Hace algunas décadas, con colegas de la Universidad Iberoamericana, escuché una anécdota imaginaria a propósito de la grabación de las clases por parte de los estudiantes (probablemente me la contaron en varias ocasiones diferentes personas). Primero un estudiante llevaba una grabadora al salón de clases y se retiraba, después, otro y otro más lo imitaban hasta que ya no había más que grabadoras ante un docente que optaba por grabar lo que tenía que decir, colocaba su grabadora en el frente del salón y la dejaba allí para que los aparatos de sus estudiantes registraran la lección.
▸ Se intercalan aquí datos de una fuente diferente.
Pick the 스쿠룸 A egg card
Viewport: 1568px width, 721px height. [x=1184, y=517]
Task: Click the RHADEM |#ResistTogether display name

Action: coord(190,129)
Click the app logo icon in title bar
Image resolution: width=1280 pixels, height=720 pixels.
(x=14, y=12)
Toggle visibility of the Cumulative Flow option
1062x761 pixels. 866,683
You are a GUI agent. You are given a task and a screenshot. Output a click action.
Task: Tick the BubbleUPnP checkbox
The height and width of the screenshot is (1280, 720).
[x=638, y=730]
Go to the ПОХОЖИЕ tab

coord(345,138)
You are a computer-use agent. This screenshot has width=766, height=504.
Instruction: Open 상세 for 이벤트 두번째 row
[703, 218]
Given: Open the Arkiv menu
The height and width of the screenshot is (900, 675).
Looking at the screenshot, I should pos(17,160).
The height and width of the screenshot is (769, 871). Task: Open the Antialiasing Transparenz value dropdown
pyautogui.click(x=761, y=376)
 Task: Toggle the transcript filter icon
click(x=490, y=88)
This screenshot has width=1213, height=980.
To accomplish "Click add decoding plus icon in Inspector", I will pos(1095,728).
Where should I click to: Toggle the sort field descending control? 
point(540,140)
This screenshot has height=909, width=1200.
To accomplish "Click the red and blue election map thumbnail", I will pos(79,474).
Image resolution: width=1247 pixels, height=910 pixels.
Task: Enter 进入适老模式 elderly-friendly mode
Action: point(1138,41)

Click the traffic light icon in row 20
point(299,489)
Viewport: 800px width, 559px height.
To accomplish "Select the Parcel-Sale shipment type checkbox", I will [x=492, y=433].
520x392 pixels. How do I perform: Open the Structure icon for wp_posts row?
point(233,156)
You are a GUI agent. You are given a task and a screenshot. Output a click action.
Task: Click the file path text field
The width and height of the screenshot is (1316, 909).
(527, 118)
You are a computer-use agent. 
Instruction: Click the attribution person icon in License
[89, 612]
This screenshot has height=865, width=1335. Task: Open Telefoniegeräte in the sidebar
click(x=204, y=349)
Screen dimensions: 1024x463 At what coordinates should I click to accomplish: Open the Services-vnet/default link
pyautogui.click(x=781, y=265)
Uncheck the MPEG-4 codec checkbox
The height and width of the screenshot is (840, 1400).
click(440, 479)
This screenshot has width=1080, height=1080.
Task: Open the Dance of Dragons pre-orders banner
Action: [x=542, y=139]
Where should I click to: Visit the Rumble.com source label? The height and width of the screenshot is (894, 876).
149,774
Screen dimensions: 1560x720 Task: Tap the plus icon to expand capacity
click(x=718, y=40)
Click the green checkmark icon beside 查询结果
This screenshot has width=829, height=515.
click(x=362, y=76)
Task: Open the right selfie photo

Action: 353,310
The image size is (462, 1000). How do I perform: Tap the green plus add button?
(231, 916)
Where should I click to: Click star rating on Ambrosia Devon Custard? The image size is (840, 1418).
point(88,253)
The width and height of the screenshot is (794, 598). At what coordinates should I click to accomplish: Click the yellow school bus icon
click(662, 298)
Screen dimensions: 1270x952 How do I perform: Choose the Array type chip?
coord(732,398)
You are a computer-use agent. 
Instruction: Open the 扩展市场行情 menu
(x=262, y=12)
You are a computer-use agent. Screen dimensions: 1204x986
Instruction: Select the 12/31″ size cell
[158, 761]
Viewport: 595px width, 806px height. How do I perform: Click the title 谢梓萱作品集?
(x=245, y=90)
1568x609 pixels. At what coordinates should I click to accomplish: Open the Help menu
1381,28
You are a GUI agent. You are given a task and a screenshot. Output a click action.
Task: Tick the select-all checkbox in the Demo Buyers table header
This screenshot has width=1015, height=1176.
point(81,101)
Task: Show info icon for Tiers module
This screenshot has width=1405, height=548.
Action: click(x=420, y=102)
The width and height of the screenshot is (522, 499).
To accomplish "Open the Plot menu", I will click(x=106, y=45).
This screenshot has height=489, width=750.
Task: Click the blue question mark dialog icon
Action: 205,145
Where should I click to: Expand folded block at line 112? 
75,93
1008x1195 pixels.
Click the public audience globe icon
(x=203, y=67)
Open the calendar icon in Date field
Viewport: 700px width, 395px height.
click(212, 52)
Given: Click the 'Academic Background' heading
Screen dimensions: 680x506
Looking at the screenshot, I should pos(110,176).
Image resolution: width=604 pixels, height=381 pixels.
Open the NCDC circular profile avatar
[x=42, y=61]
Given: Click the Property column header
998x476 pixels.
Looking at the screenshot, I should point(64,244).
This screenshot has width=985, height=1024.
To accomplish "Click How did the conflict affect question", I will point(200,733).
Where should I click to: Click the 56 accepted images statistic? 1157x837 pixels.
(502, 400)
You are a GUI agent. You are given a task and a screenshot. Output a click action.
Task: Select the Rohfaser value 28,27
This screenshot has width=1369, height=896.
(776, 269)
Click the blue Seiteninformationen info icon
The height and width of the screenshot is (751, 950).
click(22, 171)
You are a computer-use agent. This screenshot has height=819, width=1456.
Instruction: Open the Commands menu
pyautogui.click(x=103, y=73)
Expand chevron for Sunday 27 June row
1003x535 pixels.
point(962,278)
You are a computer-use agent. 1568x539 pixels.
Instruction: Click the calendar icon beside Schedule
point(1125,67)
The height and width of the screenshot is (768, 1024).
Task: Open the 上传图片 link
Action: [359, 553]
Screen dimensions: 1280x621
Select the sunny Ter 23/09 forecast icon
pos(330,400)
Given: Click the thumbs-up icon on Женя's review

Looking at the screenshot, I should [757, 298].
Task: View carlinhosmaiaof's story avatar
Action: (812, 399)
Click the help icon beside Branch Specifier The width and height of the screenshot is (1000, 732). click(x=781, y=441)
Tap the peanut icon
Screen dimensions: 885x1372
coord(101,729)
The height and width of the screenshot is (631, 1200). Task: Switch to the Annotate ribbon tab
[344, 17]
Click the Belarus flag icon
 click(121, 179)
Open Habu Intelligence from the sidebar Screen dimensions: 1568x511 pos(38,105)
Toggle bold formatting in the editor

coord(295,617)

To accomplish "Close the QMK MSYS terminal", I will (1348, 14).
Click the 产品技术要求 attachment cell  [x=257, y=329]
El cuento se puede ver como una ilustración del extremo al que podría conducir una práctica demasiado frecuente: la de reducir la enseñanza y el aprendizaje a un sujeto que receta un discurso a otros que solo registran lo oído. Hay otro desenlace posible y más eficaz y eficiente, derivado de un supuesto distinto sobre la enseñanza y el aprendizaje. Consiste en que el profesor se da cuenta de que es mejor escribir lo que sabe, dejar que sus estudiantes lo lean (junto con otros textos) antes de la clase y se reúnan a resolver dudas, extraer y ensayar las consecuencias prácticas de ese conocimiento, criticarlo y proponer cómo mejorarlo. Claro que esto le quitaría lo gracioso a la anécdota.
Ahora que la generación de textos mediante inteligencia artificial es lo de moda y una aplicación de teléfono me invita a chatear con IA y GPT-4, no pude más que recordar la historia recién contada y llevarla a un futuro no muy lejano en el que una persona programa su teléfono inteligente para enviar mensajes sobre determinado tema a uno de sus contactos. A su vez, el interlocutor programa su celular para responder a los mensajes del otro. Así los teléfonos tienen una sabrosa charla que alimenta la amistad de sus dueños y les permiten evitar la interacción para dedicarse a sí mismos.